- Michael Allison, CFA
- Jun 29
- 3 min read
Updated: Jun 30
By Michael Allison, CFA

The Monetization Dilemma: What's the Business Model for AI?
The Chart of the Week shows something quite astounding. In just 26 months, ChatGPT has amassed over 1 billion monthly active users—a growth curve that has outpaced Facebook, Instagram, TikTok, and Twitter by a wide margin. And yet, despite this historic adoption, a fundamental question remains unanswered: what exactly is the business model?
This is no trivial matter. Alphabet (Google), Meta (Facebook), TikTok, and Twitter all leaned heavily into advertising from day one. Their business models, at least their initial business models, were clear: attract users, harvest attention, sell ads.
AI, and ChatGPT in particular, is different. It’s not a social platform or a marketplace. It’s a productivity tool, a research assistant, a tutor, a co-pilot for coding and writing, and perhaps someday, a personal agent embedded in everything from your smartphone to your refrigerator.
But “everything” is a difficult thing to price.
So what business model can support the extraordinary capital requirements of AI development?
Let’s start with the obvious: subscriptions. ChatGPT Plus is currently $20/month. At one billion users, even a modest conversion rate would be meaningful. If just 5% of users subscribe, that’s $12 billion a year. But that’s still a fraction of the multi-tens-of-billions being invested annually by OpenAI, Microsoft, Google, Anthropic, Meta, Amazon, and others. We’re not talking about SaaS-level margins here. We’re talking about training and running models that cost hundreds of millions per iteration.
Another possibility is API-based monetization: sell access to the model for app developers and enterprises. This is akin to cloud services—selling compute and intelligence on demand. It’s a solid path, and it’s already happening. Microsoft has integrated GPT into Office and Azure. Salesforce, Notion, and Adobe are embedding LLMs into their enterprise suites. But here again, the margins are constrained by GPU availability and inference (operating) costs.
Advertising could creep in, but it’s a poor fit for most current AI use cases. You don’t want banner ads in the middle of your code assistant or search hallucinations influenced by ad revenue. Trust is the product, and ads very likely erode that.
But…
What if we’re thinking about this the wrong way?
Maybe AI isn’t a product. Maybe it’s infrastructure—a foundational technology like electricity, Bluetooth, or WiFi. We don’t pay directly for TCP/IP or GPS. We pay for the services built on top of them.
AI might follow that path: an enabler of massive productivity gains, new consumer interfaces, and a layer of intelligence embedded in every app, device, and system. If so, the value accrues indirectly.

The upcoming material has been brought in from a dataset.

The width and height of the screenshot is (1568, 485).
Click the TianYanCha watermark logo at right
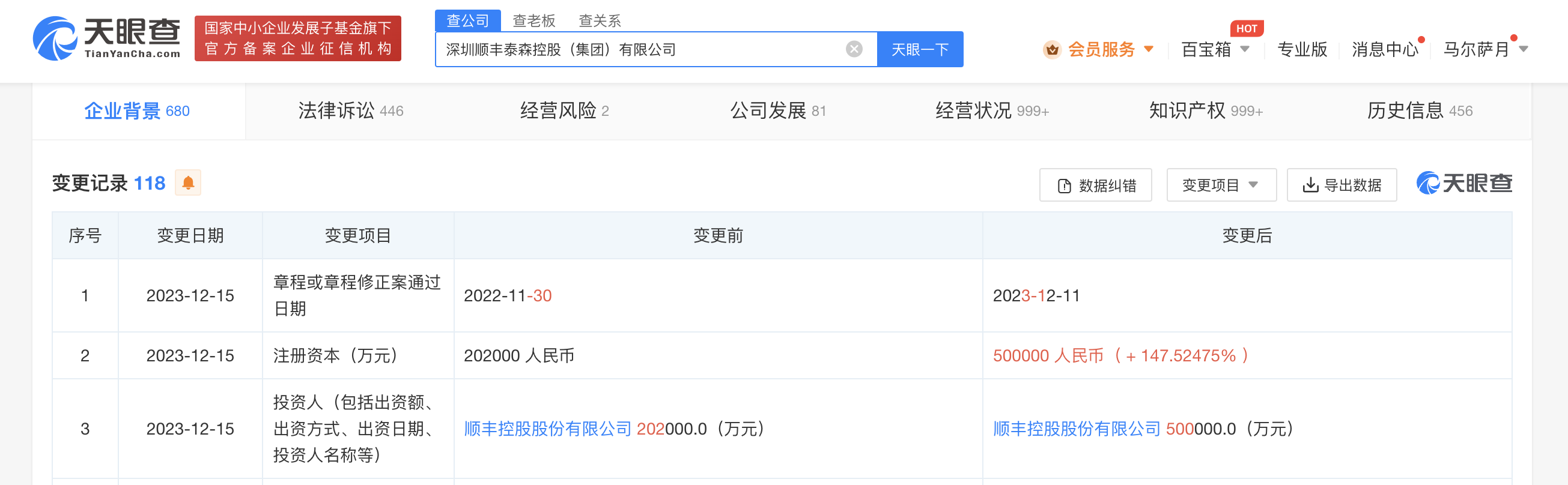click(x=1464, y=183)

That would suggest that returns will not accrue to “AI” per se, but to those who own the workflows.
Microsoft may benefit not because it owns the best model, but because it controls Outlook, Word, Excel, and Teams.
Amazon might benefit via drone-based deliveries and AWS.
Apple via on-device AI that makes the iPhone even more indispensable.
Verticalized AI—think legal tech, pharma, financial advisors—may yield more defensible business models than generic horizontal AI.
The challenge, then, is matching exponential user growth with a durable monetization engine. History says attention is monetizable. But AI is utility, not entertainment. And utilities require scale, regulation, and pricing power. We’re only beginning to grapple with what that means for investors.